Start of Block
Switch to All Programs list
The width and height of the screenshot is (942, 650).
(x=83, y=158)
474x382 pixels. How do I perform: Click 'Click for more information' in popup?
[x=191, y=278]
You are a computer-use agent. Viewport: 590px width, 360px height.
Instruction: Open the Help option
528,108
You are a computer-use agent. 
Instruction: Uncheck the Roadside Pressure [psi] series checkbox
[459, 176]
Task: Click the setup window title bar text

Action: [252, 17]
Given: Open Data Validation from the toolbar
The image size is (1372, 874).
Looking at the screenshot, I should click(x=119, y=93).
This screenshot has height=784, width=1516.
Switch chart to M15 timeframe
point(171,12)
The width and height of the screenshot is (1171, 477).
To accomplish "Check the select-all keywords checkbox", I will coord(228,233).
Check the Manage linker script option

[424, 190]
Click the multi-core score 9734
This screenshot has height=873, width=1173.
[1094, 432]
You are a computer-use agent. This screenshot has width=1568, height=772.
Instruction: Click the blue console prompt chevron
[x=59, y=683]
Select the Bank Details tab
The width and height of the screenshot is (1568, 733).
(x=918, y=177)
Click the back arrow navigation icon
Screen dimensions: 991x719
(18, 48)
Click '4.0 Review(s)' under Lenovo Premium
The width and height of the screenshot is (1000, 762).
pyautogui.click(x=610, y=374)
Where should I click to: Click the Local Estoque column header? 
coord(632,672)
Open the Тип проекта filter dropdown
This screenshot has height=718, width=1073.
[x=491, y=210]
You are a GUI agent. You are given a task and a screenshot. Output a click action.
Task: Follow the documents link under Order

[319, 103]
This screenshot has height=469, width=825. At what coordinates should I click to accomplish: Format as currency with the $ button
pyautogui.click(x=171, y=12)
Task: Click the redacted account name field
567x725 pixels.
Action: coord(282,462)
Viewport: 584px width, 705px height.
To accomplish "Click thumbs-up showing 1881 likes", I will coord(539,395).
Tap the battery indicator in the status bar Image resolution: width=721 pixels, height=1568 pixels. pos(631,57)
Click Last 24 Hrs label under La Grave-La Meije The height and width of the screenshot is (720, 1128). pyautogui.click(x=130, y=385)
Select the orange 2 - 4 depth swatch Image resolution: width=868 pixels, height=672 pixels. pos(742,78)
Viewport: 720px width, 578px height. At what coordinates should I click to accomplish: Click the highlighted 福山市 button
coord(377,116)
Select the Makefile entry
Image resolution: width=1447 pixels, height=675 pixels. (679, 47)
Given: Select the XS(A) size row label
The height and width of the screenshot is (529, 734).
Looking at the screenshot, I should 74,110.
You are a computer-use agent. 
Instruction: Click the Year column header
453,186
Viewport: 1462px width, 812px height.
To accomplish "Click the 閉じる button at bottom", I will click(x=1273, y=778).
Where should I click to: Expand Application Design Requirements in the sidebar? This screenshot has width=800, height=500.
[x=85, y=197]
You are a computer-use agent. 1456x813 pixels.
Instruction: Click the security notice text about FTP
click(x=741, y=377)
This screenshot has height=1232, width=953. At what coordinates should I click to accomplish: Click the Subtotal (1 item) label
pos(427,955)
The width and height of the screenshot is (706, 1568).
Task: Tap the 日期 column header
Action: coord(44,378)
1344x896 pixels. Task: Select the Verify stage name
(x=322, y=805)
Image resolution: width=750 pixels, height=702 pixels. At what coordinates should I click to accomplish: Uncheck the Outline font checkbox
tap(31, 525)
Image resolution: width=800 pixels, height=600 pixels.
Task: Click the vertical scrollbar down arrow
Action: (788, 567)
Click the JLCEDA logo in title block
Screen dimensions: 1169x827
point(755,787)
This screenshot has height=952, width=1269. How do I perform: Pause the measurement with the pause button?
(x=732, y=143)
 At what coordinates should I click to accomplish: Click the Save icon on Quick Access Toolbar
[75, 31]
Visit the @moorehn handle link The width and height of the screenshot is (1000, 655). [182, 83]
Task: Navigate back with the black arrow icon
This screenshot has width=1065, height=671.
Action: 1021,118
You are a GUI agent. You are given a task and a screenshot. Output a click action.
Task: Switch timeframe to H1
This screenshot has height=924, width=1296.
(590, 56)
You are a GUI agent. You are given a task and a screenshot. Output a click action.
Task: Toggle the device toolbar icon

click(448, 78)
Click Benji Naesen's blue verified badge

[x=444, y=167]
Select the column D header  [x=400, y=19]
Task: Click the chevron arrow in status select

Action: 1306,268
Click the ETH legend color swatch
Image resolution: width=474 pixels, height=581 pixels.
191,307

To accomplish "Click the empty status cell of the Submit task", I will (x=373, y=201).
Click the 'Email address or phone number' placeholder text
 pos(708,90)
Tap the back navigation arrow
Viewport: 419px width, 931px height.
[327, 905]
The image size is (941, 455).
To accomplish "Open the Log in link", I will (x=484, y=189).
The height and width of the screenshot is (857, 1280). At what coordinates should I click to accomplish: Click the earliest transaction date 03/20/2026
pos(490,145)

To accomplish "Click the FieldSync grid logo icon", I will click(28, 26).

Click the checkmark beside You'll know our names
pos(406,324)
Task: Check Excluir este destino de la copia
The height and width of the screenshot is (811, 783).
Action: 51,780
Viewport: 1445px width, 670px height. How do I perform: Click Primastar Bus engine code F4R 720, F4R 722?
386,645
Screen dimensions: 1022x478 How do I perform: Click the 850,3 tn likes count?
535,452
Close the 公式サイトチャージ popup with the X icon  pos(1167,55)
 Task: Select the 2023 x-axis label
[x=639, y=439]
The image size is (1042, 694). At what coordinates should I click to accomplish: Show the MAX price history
End of Block
_EXERCISE AIM_
Reply with one number: the count of lines in the entries that include the word "logo".

_SOLUTION FOR THIS PROBLEM_
2